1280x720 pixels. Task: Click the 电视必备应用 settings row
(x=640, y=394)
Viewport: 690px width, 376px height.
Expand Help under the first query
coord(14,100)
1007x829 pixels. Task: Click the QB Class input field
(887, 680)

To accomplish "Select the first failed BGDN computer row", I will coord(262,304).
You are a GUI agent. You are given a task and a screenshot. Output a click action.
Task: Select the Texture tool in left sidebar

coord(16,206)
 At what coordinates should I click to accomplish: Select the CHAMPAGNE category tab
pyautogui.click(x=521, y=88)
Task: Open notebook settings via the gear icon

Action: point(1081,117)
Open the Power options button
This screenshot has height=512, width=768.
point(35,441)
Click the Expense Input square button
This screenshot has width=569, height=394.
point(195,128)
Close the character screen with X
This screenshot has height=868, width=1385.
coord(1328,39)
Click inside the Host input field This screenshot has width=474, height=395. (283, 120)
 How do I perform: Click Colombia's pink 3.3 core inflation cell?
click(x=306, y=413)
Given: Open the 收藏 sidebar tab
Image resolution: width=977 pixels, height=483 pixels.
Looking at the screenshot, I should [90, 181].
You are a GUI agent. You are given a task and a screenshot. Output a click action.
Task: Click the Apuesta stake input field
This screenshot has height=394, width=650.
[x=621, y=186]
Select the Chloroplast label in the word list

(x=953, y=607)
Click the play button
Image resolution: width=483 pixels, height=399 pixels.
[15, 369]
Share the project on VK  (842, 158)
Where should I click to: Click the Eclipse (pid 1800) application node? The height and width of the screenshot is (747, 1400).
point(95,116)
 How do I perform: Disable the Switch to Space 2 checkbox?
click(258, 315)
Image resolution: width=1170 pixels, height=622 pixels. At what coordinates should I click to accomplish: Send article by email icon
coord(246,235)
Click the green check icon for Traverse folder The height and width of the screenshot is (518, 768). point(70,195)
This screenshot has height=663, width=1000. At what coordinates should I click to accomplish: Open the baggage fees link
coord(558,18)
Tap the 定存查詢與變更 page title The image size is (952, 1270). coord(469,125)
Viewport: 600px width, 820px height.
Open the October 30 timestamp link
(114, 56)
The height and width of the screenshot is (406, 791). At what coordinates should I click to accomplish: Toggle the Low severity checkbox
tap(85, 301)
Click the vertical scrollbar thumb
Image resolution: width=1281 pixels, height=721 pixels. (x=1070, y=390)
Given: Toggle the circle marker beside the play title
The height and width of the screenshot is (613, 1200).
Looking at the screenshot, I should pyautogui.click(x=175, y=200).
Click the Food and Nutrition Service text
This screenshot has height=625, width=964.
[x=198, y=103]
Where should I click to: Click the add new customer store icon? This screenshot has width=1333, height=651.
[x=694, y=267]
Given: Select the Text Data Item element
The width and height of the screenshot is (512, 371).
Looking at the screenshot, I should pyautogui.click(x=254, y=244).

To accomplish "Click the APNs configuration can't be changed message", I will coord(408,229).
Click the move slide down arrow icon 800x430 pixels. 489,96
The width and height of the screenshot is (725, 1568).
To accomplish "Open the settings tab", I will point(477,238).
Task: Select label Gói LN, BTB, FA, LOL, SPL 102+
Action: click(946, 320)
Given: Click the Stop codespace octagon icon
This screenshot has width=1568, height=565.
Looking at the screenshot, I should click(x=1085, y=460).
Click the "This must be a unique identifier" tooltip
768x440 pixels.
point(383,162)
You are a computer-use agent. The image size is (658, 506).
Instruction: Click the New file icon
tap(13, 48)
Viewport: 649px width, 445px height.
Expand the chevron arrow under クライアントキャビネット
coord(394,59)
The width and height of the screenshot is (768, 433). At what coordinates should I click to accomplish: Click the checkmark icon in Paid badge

Work request: A faithful, word-for-word copy of the data is the expected answer.

Solution to this exercise:
1280x720 pixels. Task: Click the 电视必备应用 settings row
(x=640, y=394)
Viewport: 690px width, 376px height.
Expand Help under the first query
coord(14,100)
1007x829 pixels. Task: Click the QB Class input field
(887, 680)

To accomplish "Select the first failed BGDN computer row", I will coord(262,304).
You are a GUI agent. You are given a task and a screenshot. Output a click action.
Task: Select the Texture tool in left sidebar

coord(16,206)
 At what coordinates should I click to accomplish: Select the CHAMPAGNE category tab
pyautogui.click(x=521, y=88)
Task: Open notebook settings via the gear icon

Action: point(1081,117)
Open the Power options button
This screenshot has height=512, width=768.
point(35,441)
Click the Expense Input square button
This screenshot has width=569, height=394.
point(195,128)
Close the character screen with X
This screenshot has height=868, width=1385.
coord(1328,39)
Click inside the Host input field This screenshot has width=474, height=395. (283, 120)
 How do I perform: Click Colombia's pink 3.3 core inflation cell?
click(x=306, y=413)
Given: Open the 收藏 sidebar tab
Image resolution: width=977 pixels, height=483 pixels.
Looking at the screenshot, I should [90, 181].
You are a GUI agent. You are given a task and a screenshot. Output a click action.
Task: Click the Apuesta stake input field
This screenshot has height=394, width=650.
[x=621, y=186]
Select the Chloroplast label in the word list

(x=953, y=607)
Click the play button
Image resolution: width=483 pixels, height=399 pixels.
[15, 369]
Share the project on VK  (842, 158)
Where should I click to: Click the Eclipse (pid 1800) application node? The height and width of the screenshot is (747, 1400).
point(95,116)
 How do I perform: Disable the Switch to Space 2 checkbox?
click(258, 315)
Image resolution: width=1170 pixels, height=622 pixels. At what coordinates should I click to accomplish: Send article by email icon
coord(246,235)
Click the green check icon for Traverse folder The height and width of the screenshot is (518, 768). point(70,195)
This screenshot has height=663, width=1000. At what coordinates should I click to accomplish: Open the baggage fees link
coord(558,18)
Tap the 定存查詢與變更 page title The image size is (952, 1270). coord(469,125)
Viewport: 600px width, 820px height.
Open the October 30 timestamp link
(114, 56)
The height and width of the screenshot is (406, 791). At what coordinates should I click to accomplish: Toggle the Low severity checkbox
tap(85, 301)
Click the vertical scrollbar thumb
Image resolution: width=1281 pixels, height=721 pixels. (x=1070, y=390)
Given: Toggle the circle marker beside the play title
The height and width of the screenshot is (613, 1200).
Looking at the screenshot, I should pyautogui.click(x=175, y=200).
Click the Food and Nutrition Service text
This screenshot has height=625, width=964.
[x=198, y=103]
Where should I click to: Click the add new customer store icon? This screenshot has width=1333, height=651.
[x=694, y=267]
Given: Select the Text Data Item element
The width and height of the screenshot is (512, 371).
Looking at the screenshot, I should pyautogui.click(x=254, y=244).

To accomplish "Click the APNs configuration can't be changed message", I will coord(408,229).
Click the move slide down arrow icon 800x430 pixels. 489,96
The width and height of the screenshot is (725, 1568).
To accomplish "Open the settings tab", I will point(477,238).
Task: Select label Gói LN, BTB, FA, LOL, SPL 102+
Action: click(946, 320)
Given: Click the Stop codespace octagon icon
This screenshot has width=1568, height=565.
Looking at the screenshot, I should click(x=1085, y=460).
Click the "This must be a unique identifier" tooltip
768x440 pixels.
point(383,162)
You are a computer-use agent. The image size is (658, 506).
Instruction: Click the New file icon
tap(13, 48)
Viewport: 649px width, 445px height.
Expand the chevron arrow under クライアントキャビネット
coord(394,59)
The width and height of the screenshot is (768, 433). At what coordinates should I click to accomplish: Click the checkmark icon in Paid badge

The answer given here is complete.